From: "David B. Benson" <[EMAIL PROTECTED]>
Newsgroups: gmane.science.general.global-change
To: "globalchange" <[email protected]>
Sent: Friday, October 31, 2008 5:59 PM
Subject: [Global Change: 2964] Re: The Flawed Economics of Nuclear Power
>
>> Subject: [Global Change: 2962] Re: The Flawed Economics of Nuclear Power
>
> From the Ethree study commissioned by the State of California and
> recently released:
>
> Busbar (generation) cost in cents per kilowatt-hour in 2008 dollars:
>
> Biogas: 8.552
> Wind: 8.910
> Gas Combined Cycle: 9.382
> Geothermal: 10.182
> Hydroelectric: 10.527
> Coal Supercritical: 10.554
> Coal Integrated Gasification Combined Cycle (IGCC): 11.481
> Solar thermal: 12.653
> Nuclear: 15.316
> Biomass: 16.485
> Coal IGCC with Carbon Capture & Storage (IGCC with CCS): 17.317
>
Numbers speak volumes, but we should take care when generalizing from a
single data point. E3 estimates that California has the highest nuclear
busbar cost in the western region (15.6) compared with Montana (13.4),
Colorado (12.8), Wyoming (12.2). California is not a representative sample
when pondering how to power the Chicago Metro Transit Trains, or the
Caterpillar plant in Peoria, for example.

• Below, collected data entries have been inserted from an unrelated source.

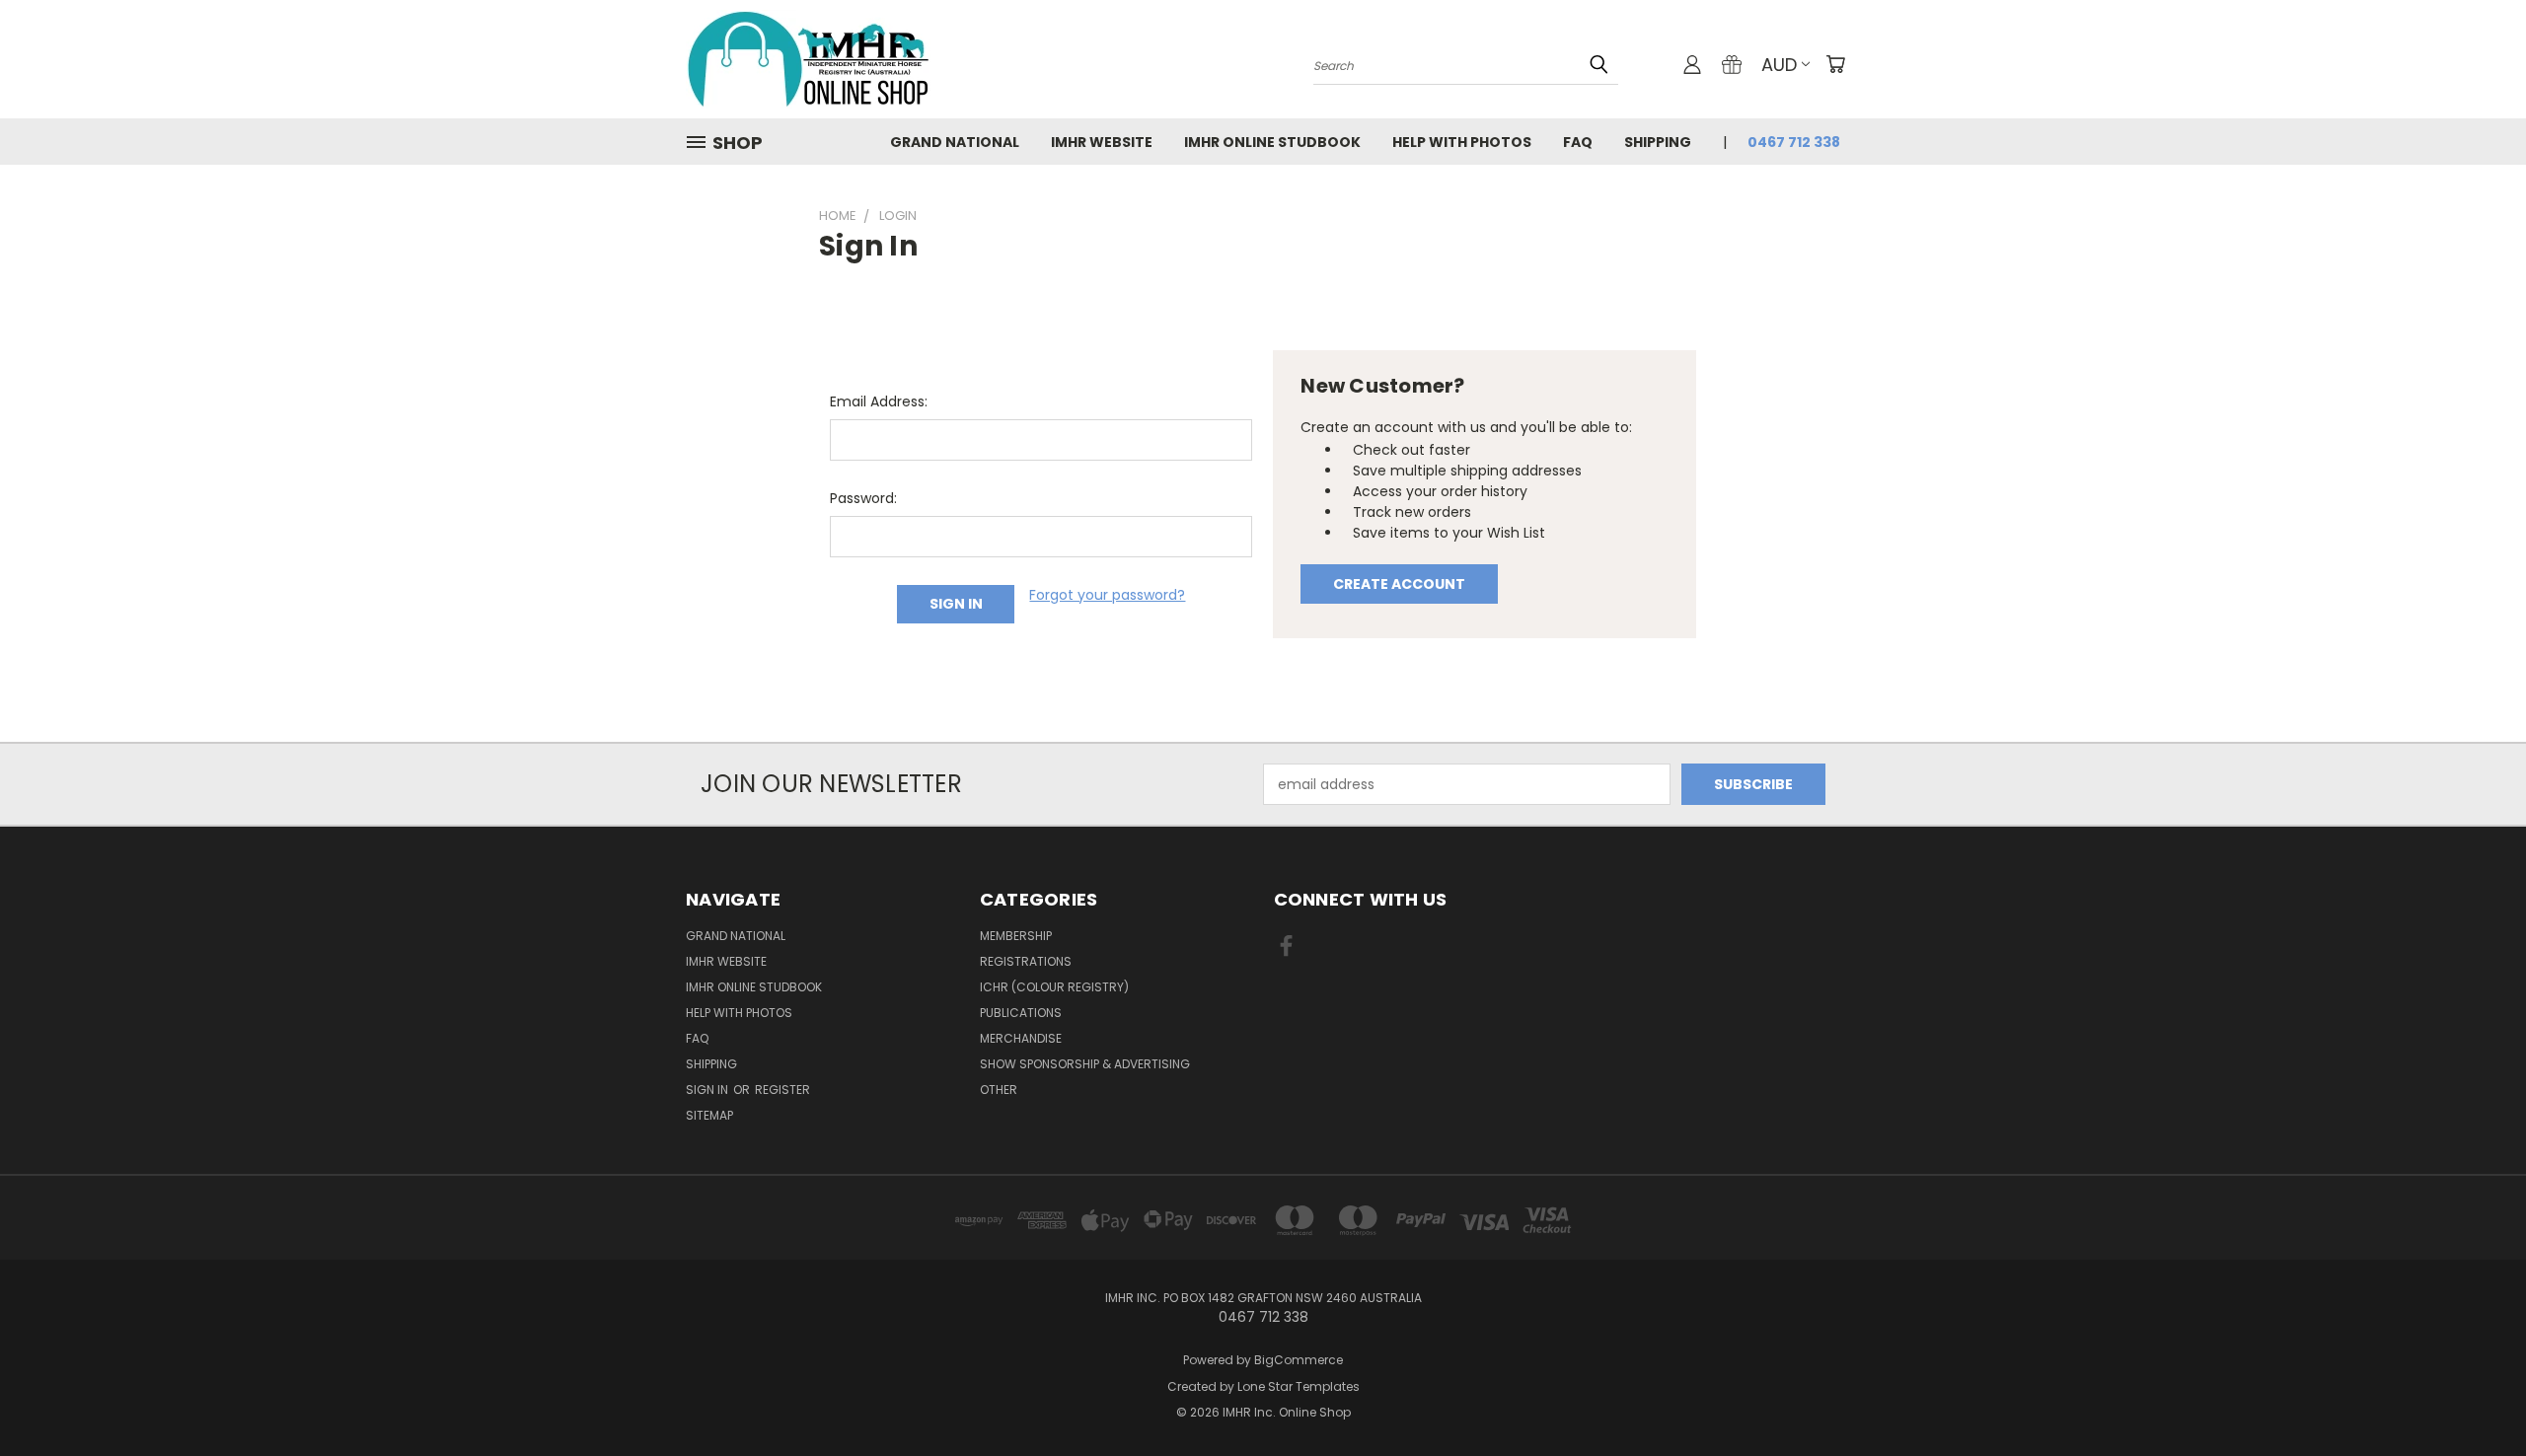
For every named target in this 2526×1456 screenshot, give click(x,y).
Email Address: (879, 401)
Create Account (1399, 584)
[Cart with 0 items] (1835, 64)
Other (998, 1089)
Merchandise (1021, 1038)
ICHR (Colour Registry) (1054, 987)
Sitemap (709, 1115)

In addition to geographic context, we should be aware that these prices are
also conditional on historical context: these are pre-CO2 pollution control
prices. If carbon control adds six cents to gas and supercritical coal like
it does to IGCC, then nuclear is in the neighborhood, and by some analyses
(like the CBO) it is the least-cost baseload generator under those
conditions.
The wind price is also context sensitive: on a grid with diverse fossil,
nuclear, and hydro generation, wind can nibble away ten or twenty percent
before intermittancy becomes an expensive threat to grid reliability.
Increasing wind beyond that will increase costs due to reliability
enhancements such as smart meters, compressed air storage or backup
generation. Transmission costs are also a consideration with wind, as well
as hydro and geothermal, where these resources tend to be concentrated at
great distances from load centers. Adding reliability and transmission to
busbar costs, nuclear compares more favorably.